Il territorio è uno di quei luoghi che sono leggenda nell’intero Mondo vitivinicolo: in Provincia di Cuneo, i tre Comuni di Verduno e La Morra e Roddi d’Alba (nome straordinariamente caro a ogni gourmand in quanto sede di una vera e propria “Università” per cani da tartufo); tutti e tre questi Comuni, benedetti dallo straordinario terroir delle Langhe, rientrano nel novero degli undici in cui è possibile produrre Barolo.
Ma hanno in piú – rispetto agli altri otto – la particolarità di questa piccola produzione davvero unica: ci si guardi dalla puerile tentazione di confrontare le due cosí diverse tipologie fra di loro, e ci si regali invece la possibilità di apprezzarle ognuna nel suo genere. Il paese di Verduno è situato a quasi quattrocento metri sul livello del mare: il che gli ha conferito l’appellativo di “sentinella delle Langhe” e conferisce al suo vino le caratteristiche che una simile posizione può lasciar immaginare.
Il vino si produce con almeno l’85% di uva Pelaverga. Si tratta di una varietà molto rara, probabilmente anche per una sua certa suscettibilità alle malattie. Dev’esser giunta in questa zona almeno tre (ed alcuni documenti ben piú antichi ma nettamente meno precisi farebbero pensare addirittura a sei) secoli fa, e da qui ha fatto un poco di strada diffondendosi in piccoli appezzamenti del Torinese e del Saluzzese dove rientra oggi in altre denominazioni; un’altra leggenda riporta invece che il vitigno sarebbe comparso prima nel Saluzzese e poi sarebbe stato qui portato nel XVIII secolo dal Beato Sebastiano Valfrè (al di là della storia agiografica dar per buono il Settecento costringerebbe a leggere i vaghi documenti quattrocenteschi in maniera differente).
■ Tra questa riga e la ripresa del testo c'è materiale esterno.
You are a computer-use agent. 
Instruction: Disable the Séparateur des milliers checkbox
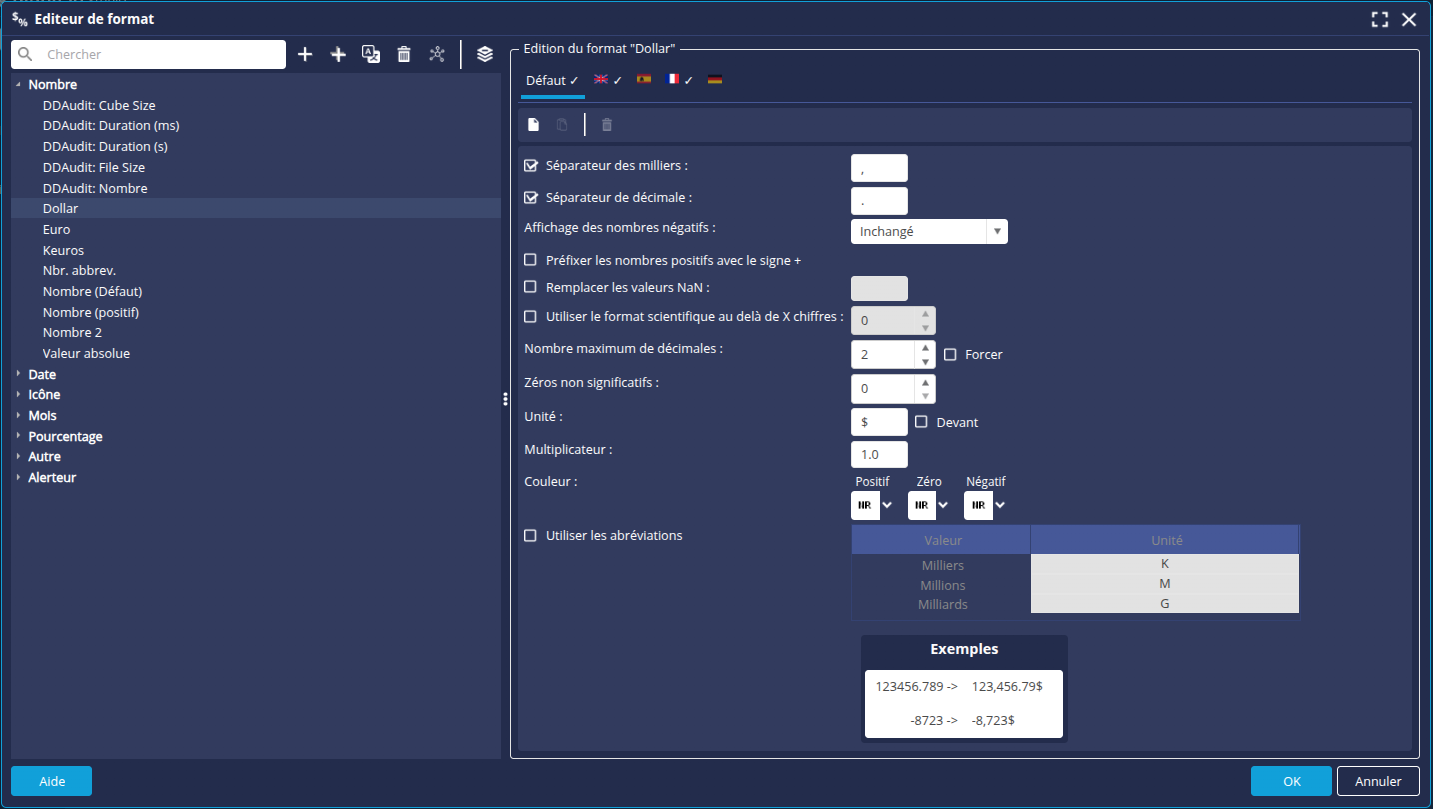[x=530, y=165]
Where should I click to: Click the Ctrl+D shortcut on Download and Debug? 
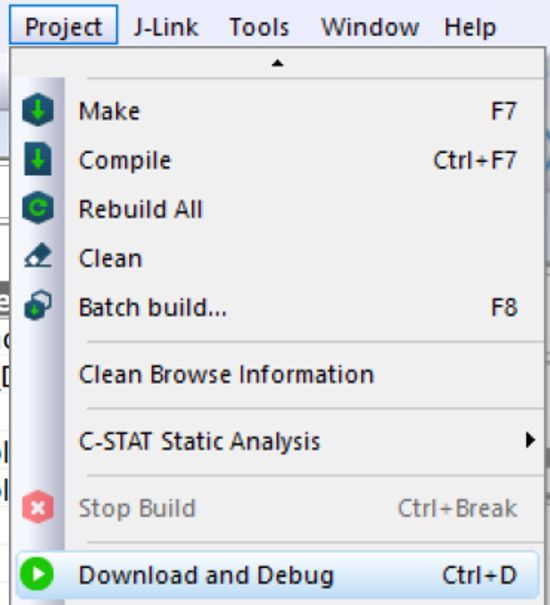point(479,575)
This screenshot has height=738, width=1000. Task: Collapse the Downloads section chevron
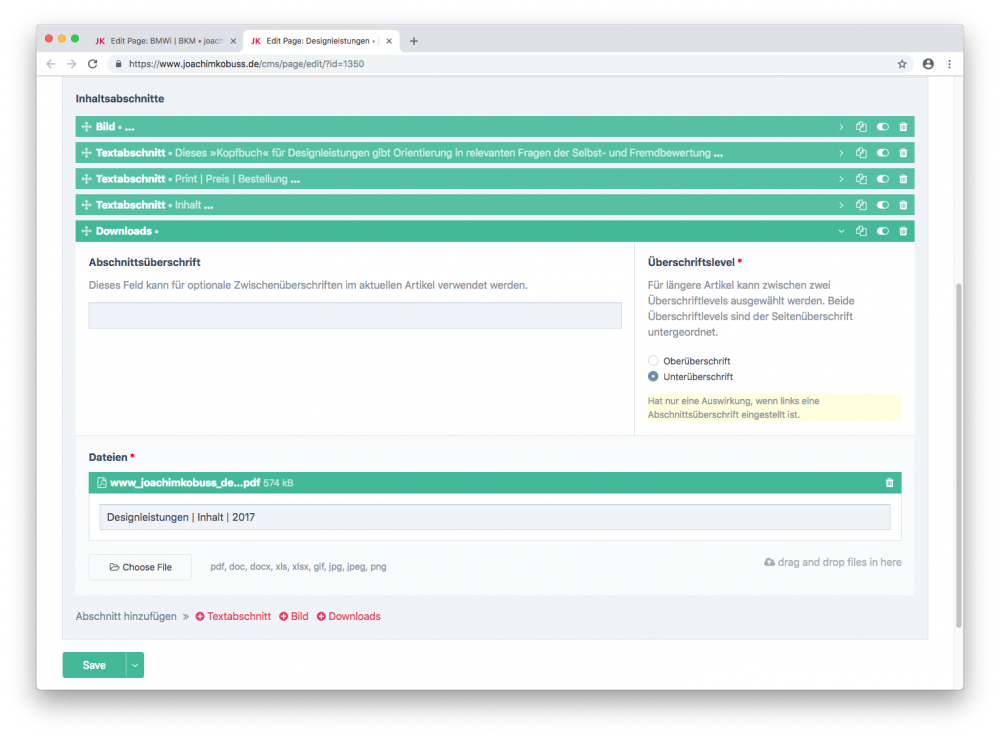(841, 231)
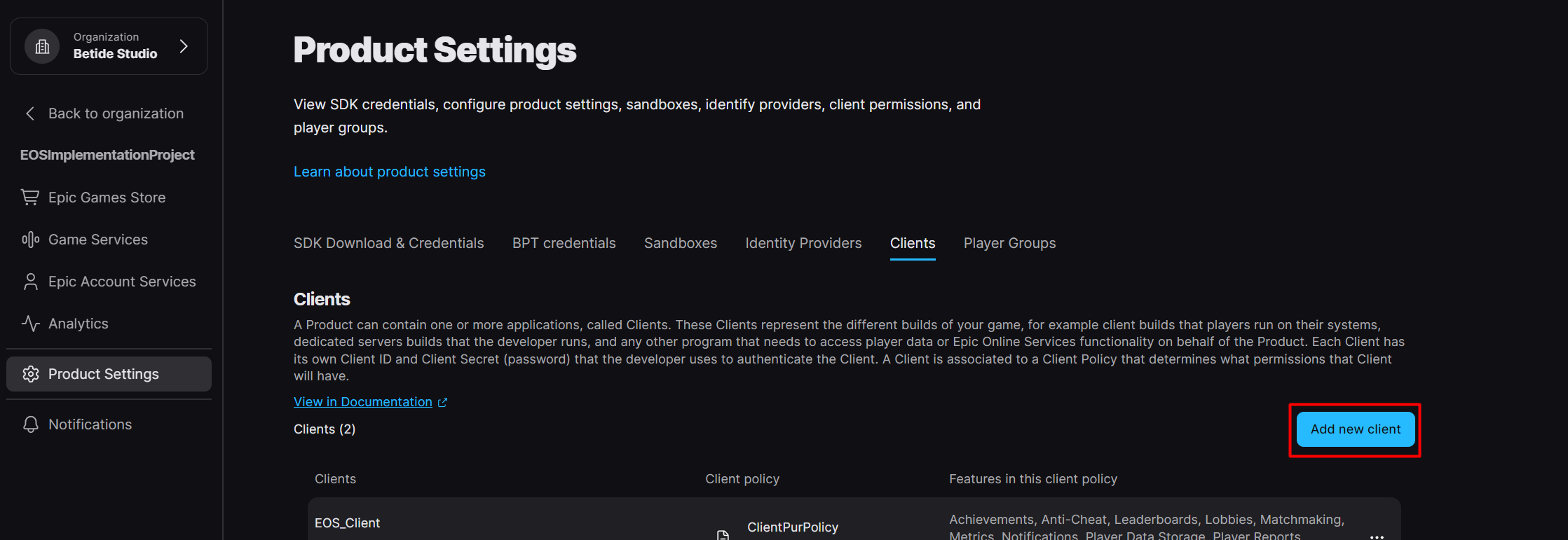
Task: Switch to the SDK Download & Credentials tab
Action: pos(388,243)
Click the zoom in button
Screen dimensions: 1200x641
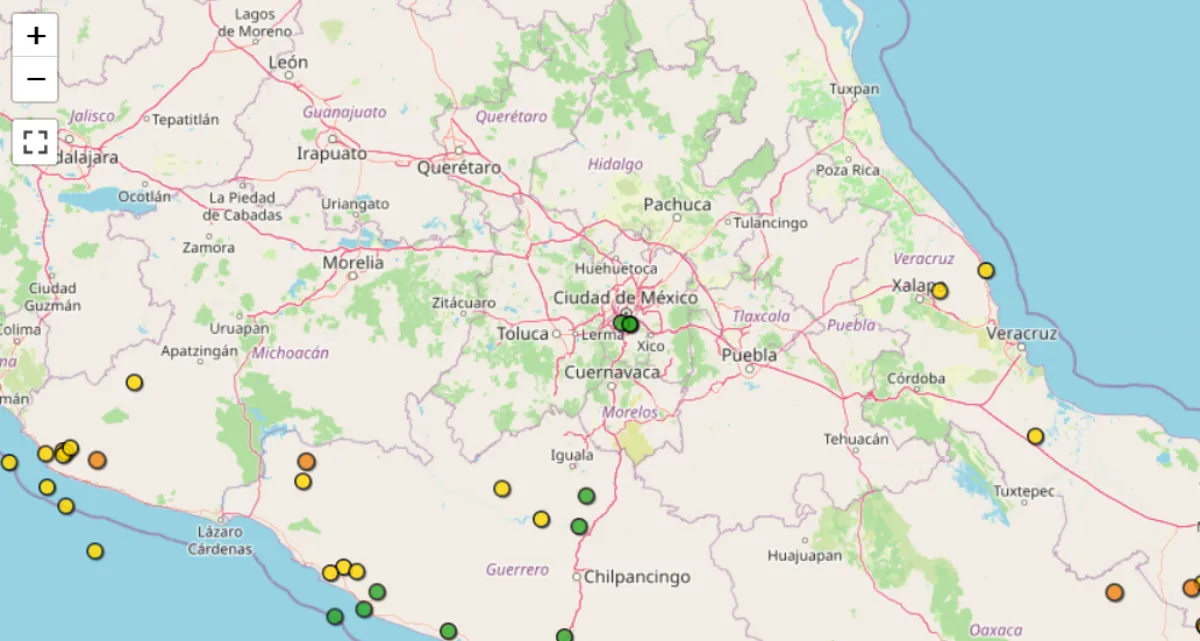36,35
Il liquido ha un luminoso color rubino. Profuma di frutti di bosco (fragola in modo particolare) e presenta un ampio ventaglio di sentori floreali; notevole è anche la vena di spezie che percorre tutto il patrimonio olfattivo, nella quale richiama l’attenzione con un certo protagonismo il riconoscimento tipico del pepe bianco. In bocca si distingue per la struttura non indifferente ma mai pesante, sorretta da una caratteristica acidità e da un tannino sensibile ma non abbondante.
Ci si renderà conto dalla descrizione (o ci si sarà resi conto da un assaggio che magari si avrà avuto modo di fare) che si tratta di un vino di piacevole bevibilità. Questo fatto (unito forse ai rimandi olfattivi alle spezie piccanti e certo ai facili lazzi legati al nome del vitigno) ha guadagnato a questo vino fin dai tempi della Corte di Carlo Alberto – che ne era buon estimatore – la fama di bevanda afrodisiaca.
Con un prezzo medio che all’acquisto diretto non raggiunge i dieci Euro, si presta abbastanza bene ad accompagnare per intero (dolci esclusi) un pasto non troppo complicato: il tipico antipasto di terra, un primo piatto dal sugo strutturato, pesci grassi con salse saporite, carni bianche, grigliate o umidi di carne rossa, un’attenta selezione di formaggi; ottimo – stando a quanto dice il Savoia-Carignano – anche come simpatico dopocena.